A ese tumulto se sumarán otros actores que, al menos en la superficie, encarnan el FpV, armazón de lo que presume como kirchnerismo puro. Tienen butaca reservada Alberto Balestrini, Sergio Massa y Carlos «Cuto» Moreno. También, más curioso, Aldo San Pedro.
Dueño del sello Partido para la Victoria, el protokirchnerista San Pedro fue despojado la semana pasada de una vicepresidencia del Senado bonaerense. Lo volteó, por abrumadora mayoría, el bloque del FpV que comandan Juan Amondarain y Osvaldo Goicoechea.
Ahora, el peronismo espera un guiño de la Casa Rosada para ofertarle ese cargo otra vez a San Pedro. Táctico, Bancalari podrá luego mostrar que ese gesto contribuye a la prenunciada fusión entre el PJ y el FpV que, desde hace tiempo, sugiere Kirchner.

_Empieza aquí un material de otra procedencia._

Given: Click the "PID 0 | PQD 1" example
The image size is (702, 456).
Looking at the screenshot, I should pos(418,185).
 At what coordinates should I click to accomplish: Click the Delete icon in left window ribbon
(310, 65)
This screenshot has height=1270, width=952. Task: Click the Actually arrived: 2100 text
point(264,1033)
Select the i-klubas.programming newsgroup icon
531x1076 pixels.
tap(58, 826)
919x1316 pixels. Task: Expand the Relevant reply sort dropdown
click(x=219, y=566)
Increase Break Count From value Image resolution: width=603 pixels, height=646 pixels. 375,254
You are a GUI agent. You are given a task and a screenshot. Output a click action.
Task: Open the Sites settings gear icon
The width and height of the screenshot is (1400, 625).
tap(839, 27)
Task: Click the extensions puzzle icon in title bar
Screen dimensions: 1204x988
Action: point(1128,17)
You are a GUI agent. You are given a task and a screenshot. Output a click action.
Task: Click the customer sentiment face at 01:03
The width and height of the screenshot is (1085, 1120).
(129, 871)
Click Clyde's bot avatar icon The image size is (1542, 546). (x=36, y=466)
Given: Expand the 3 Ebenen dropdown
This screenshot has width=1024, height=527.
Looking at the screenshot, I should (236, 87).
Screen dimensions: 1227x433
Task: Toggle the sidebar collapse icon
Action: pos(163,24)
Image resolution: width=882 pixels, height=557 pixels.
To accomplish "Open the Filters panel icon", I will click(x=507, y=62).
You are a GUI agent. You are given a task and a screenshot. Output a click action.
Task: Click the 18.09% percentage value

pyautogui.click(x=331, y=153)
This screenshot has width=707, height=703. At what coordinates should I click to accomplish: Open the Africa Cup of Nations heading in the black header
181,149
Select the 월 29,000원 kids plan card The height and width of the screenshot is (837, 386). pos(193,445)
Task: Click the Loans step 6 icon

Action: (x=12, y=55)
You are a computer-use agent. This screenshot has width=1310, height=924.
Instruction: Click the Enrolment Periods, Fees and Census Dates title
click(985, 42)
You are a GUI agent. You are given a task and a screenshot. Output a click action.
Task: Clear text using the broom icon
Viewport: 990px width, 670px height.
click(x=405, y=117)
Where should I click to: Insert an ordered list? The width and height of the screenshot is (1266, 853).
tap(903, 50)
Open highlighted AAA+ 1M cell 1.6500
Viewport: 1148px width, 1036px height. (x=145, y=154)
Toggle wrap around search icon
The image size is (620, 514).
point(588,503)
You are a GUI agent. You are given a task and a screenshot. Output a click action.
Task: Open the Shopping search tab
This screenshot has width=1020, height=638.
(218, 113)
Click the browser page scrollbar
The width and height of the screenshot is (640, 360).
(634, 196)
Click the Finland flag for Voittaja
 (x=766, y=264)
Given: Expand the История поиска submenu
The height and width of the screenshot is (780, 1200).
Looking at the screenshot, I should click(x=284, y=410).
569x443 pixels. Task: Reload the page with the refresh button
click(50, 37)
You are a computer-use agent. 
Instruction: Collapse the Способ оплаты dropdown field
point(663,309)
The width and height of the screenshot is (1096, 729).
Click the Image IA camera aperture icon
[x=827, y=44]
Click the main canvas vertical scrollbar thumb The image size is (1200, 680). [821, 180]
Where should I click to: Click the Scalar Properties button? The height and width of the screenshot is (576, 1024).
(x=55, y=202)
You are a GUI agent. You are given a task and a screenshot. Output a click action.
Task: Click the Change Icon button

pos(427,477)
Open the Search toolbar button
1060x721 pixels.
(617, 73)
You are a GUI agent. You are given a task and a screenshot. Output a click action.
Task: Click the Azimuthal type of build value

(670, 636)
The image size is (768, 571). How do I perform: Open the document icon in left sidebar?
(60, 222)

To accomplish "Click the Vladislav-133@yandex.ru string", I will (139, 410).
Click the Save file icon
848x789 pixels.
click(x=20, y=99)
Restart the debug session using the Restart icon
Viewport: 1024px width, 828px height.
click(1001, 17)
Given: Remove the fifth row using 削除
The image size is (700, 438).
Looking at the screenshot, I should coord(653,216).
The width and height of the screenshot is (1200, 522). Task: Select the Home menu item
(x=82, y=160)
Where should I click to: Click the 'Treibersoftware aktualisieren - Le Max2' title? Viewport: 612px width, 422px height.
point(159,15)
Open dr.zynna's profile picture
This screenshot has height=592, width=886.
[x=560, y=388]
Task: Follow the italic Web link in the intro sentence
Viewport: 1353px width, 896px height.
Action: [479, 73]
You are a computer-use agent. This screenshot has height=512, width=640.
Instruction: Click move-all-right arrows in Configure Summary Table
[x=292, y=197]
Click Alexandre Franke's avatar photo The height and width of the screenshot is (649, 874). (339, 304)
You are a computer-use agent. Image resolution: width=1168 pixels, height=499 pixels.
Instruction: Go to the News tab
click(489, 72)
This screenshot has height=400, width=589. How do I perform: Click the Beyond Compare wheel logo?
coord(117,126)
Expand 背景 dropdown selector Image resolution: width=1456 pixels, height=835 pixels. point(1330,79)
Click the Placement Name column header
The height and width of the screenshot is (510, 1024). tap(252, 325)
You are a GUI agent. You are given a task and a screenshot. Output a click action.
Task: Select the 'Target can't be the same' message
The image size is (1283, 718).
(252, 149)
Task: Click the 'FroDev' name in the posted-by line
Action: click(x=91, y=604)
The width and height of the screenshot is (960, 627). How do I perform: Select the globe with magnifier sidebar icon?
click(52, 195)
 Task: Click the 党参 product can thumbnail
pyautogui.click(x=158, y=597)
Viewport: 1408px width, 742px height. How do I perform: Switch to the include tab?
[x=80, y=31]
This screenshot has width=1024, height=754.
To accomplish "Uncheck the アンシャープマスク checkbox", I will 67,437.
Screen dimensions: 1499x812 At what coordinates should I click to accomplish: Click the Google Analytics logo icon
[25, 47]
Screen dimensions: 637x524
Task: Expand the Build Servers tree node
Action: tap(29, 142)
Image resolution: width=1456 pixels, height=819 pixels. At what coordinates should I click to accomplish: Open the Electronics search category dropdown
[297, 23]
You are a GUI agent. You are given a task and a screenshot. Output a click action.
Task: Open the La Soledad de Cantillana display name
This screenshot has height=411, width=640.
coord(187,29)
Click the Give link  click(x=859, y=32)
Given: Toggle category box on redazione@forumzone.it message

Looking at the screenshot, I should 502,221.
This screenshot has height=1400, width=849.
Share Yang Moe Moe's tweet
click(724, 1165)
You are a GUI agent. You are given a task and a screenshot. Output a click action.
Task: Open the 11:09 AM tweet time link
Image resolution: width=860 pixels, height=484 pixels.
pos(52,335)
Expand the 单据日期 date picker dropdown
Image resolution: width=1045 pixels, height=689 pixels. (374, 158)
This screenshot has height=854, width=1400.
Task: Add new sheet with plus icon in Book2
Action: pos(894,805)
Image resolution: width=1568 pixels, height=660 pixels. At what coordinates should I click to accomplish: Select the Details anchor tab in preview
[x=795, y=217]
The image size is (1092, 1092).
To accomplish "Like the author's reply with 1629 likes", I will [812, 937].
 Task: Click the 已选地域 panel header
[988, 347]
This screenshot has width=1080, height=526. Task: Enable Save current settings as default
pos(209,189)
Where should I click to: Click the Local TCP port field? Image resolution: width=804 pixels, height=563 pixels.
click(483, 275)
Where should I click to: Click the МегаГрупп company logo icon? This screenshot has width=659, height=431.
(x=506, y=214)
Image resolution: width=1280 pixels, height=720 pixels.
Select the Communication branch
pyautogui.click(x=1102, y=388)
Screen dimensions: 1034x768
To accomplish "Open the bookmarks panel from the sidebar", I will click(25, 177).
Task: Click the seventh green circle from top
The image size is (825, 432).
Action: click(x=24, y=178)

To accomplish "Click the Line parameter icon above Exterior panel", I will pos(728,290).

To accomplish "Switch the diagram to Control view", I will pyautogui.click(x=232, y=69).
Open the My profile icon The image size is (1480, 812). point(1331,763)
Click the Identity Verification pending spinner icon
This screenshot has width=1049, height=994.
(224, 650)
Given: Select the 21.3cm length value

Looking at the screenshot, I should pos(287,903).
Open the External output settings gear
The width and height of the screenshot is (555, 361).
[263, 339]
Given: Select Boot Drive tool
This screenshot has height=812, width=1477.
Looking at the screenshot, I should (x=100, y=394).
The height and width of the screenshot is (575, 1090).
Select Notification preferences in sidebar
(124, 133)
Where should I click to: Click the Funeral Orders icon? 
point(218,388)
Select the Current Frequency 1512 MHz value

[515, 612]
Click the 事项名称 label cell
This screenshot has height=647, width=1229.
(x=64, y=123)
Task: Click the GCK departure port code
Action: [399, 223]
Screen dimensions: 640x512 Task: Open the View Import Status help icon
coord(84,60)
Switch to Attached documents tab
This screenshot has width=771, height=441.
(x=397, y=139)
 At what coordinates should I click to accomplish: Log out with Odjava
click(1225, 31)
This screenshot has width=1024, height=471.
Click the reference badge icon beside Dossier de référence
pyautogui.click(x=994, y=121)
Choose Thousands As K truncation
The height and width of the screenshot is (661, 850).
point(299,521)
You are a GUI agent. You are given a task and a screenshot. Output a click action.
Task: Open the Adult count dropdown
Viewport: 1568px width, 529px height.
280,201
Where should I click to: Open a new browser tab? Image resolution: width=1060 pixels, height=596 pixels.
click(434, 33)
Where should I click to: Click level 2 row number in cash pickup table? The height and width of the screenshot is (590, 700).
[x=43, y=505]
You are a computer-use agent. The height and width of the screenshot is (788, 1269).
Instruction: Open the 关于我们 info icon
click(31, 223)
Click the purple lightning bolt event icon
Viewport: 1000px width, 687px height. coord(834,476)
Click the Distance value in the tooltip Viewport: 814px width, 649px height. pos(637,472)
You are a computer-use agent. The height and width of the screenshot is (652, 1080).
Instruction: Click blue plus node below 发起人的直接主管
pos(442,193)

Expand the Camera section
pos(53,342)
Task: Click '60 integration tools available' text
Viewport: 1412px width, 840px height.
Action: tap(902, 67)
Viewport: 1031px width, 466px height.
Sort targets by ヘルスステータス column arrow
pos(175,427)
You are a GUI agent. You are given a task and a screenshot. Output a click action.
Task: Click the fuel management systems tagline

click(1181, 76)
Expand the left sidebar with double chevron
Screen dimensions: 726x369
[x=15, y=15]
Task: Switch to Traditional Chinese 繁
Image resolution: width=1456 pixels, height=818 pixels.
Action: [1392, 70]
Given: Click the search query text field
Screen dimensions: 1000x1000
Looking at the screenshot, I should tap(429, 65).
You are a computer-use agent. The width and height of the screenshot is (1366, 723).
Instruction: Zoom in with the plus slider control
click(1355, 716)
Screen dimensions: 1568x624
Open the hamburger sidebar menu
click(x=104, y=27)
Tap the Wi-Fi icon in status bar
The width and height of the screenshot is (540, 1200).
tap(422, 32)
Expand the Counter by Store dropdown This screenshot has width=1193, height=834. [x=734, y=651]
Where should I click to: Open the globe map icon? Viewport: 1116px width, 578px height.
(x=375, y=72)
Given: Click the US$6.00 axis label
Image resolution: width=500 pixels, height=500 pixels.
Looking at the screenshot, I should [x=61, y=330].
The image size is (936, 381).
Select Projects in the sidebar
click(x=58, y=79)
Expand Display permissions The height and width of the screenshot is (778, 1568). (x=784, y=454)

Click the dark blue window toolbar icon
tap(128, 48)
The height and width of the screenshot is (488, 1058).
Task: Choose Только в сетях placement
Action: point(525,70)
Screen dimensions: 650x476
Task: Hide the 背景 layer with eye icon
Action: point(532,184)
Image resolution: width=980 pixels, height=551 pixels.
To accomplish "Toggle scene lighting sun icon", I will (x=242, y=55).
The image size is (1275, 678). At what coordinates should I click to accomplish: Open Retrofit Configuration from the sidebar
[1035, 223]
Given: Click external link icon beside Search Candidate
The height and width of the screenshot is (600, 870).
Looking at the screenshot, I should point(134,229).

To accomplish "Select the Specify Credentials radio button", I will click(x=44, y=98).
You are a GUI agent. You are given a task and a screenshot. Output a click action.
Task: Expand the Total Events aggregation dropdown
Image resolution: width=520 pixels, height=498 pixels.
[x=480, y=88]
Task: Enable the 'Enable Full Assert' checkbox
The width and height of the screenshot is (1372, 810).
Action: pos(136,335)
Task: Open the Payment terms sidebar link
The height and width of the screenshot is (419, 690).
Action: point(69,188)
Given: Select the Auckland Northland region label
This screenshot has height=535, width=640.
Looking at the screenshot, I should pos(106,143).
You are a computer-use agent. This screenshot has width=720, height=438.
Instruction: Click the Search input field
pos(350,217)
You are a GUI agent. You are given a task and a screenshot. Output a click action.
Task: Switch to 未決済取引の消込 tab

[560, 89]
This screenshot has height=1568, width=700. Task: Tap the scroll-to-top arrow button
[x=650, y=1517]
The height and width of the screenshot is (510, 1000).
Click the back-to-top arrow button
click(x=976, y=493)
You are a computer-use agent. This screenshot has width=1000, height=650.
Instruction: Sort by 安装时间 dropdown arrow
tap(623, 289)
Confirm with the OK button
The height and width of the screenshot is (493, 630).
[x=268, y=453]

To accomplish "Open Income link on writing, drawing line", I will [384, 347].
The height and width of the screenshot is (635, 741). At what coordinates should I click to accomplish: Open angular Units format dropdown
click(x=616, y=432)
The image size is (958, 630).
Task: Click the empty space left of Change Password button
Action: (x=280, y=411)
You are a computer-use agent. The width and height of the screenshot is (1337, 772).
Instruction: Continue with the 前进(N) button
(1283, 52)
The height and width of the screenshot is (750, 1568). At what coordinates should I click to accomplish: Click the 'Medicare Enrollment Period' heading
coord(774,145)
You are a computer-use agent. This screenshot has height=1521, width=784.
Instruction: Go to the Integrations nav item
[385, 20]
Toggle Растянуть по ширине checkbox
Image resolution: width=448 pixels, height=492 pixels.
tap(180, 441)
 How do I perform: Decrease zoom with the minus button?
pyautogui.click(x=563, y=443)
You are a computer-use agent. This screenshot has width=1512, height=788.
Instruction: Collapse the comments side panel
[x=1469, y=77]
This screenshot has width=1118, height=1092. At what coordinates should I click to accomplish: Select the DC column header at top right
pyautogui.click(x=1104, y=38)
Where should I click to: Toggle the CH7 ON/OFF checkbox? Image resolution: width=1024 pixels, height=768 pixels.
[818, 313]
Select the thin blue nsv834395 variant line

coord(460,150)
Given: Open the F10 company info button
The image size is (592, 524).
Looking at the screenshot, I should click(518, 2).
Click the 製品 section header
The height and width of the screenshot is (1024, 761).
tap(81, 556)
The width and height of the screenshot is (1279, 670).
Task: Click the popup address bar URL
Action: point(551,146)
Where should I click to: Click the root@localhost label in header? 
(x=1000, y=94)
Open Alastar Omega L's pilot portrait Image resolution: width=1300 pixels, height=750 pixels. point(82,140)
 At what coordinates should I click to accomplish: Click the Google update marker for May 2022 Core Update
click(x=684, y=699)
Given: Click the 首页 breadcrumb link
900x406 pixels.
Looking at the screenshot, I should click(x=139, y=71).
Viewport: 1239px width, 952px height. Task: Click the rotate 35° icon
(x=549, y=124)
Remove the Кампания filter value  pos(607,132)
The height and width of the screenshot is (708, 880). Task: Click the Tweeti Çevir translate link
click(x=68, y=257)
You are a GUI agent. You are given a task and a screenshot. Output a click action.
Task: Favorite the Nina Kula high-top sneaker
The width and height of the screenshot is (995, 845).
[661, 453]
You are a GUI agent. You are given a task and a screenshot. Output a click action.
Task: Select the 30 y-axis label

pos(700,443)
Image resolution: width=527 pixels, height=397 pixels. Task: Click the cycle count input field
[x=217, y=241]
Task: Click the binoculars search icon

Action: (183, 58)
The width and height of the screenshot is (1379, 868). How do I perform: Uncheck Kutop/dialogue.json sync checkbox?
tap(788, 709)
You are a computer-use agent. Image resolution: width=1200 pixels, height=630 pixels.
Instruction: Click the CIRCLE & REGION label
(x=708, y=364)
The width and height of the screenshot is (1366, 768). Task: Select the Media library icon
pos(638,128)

Ese movimiento tiene un efecto colateral: San Pedro, que luego de la votación fracasada dejó el bloque, amaga con formar otro donde amenaza que no estará solo. Su soledad o su compañía será un indicador para detectar si cuenta o no con la cobertura de la Casa Rosada.
De un asunto doméstico, el expediente San Pedro marcha a convertirse en un factor sensible. De actor lateral, el metalúrgico de Bragado muta a protagonista. Ese papel tuvo, por caso, anteayer en Chacabuco, junto a Scioli y la cúpula del PJ bonaerense.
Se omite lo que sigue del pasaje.